▶ [TASK OBJECTIVE]
Reproduce every line of the data below verbatim, omitting the pictures from your reproduction.

▶ [EXTRACTED RECORDS]
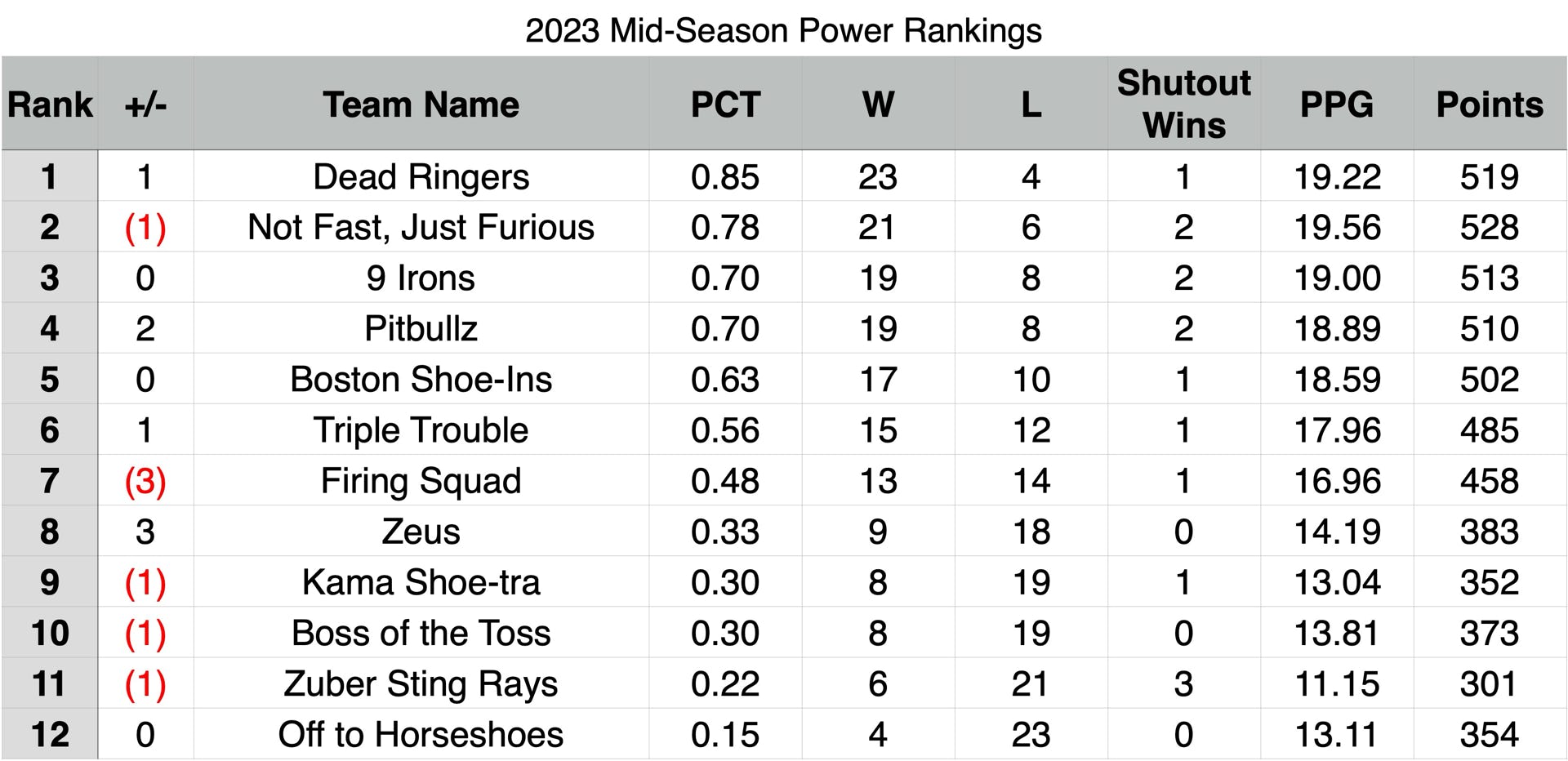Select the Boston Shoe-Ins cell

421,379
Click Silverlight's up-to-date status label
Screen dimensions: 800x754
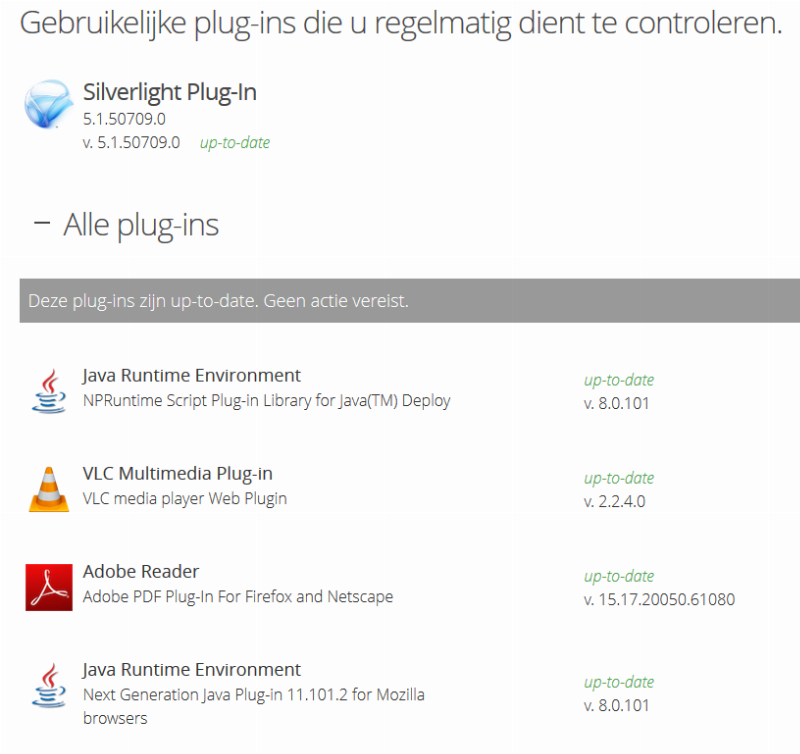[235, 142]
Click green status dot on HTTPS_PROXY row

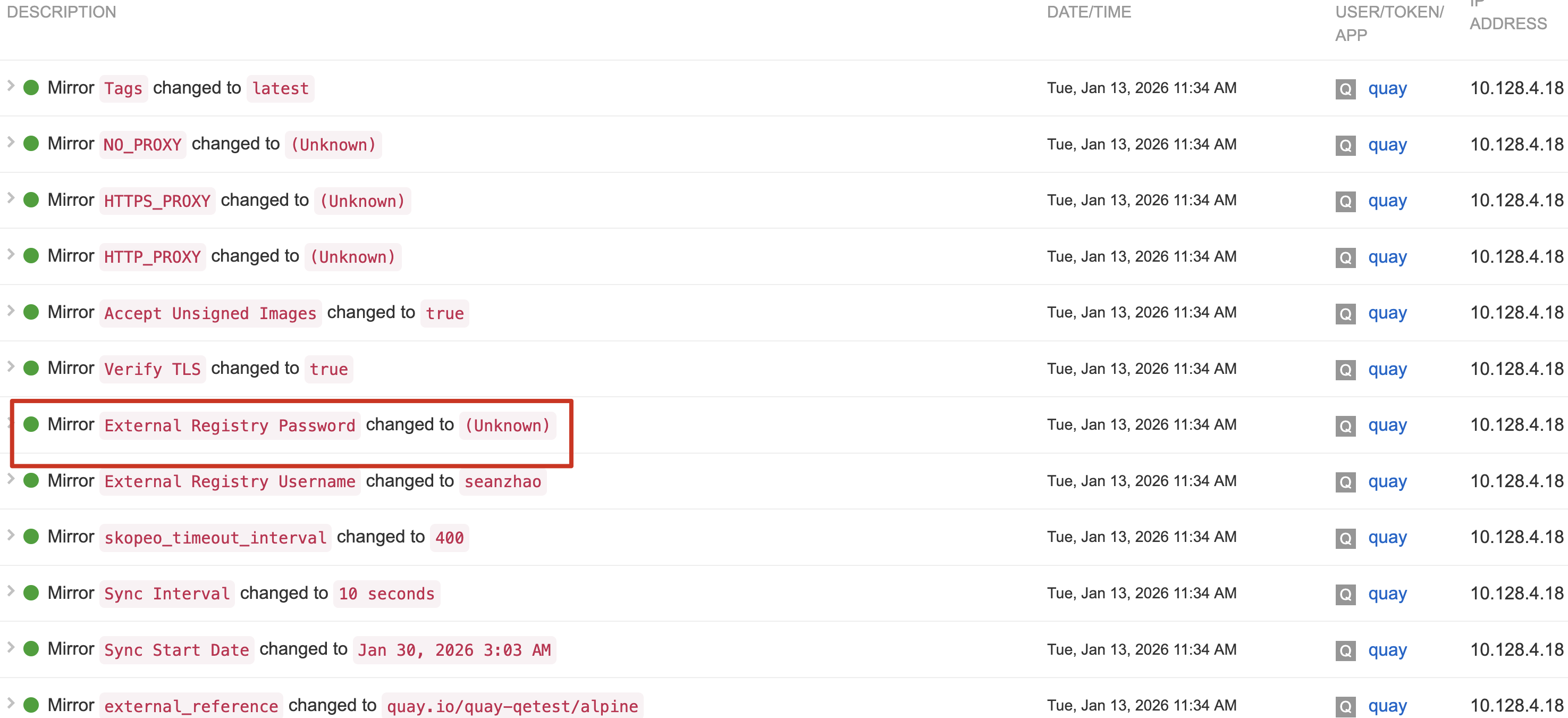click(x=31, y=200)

▶ [TASK RESULT]
Select the Boston Shoe-Ins cell

421,379
Click Silverlight's up-to-date status label
Screen dimensions: 800x754
[235, 142]
Click green status dot on HTTPS_PROXY row

click(x=31, y=200)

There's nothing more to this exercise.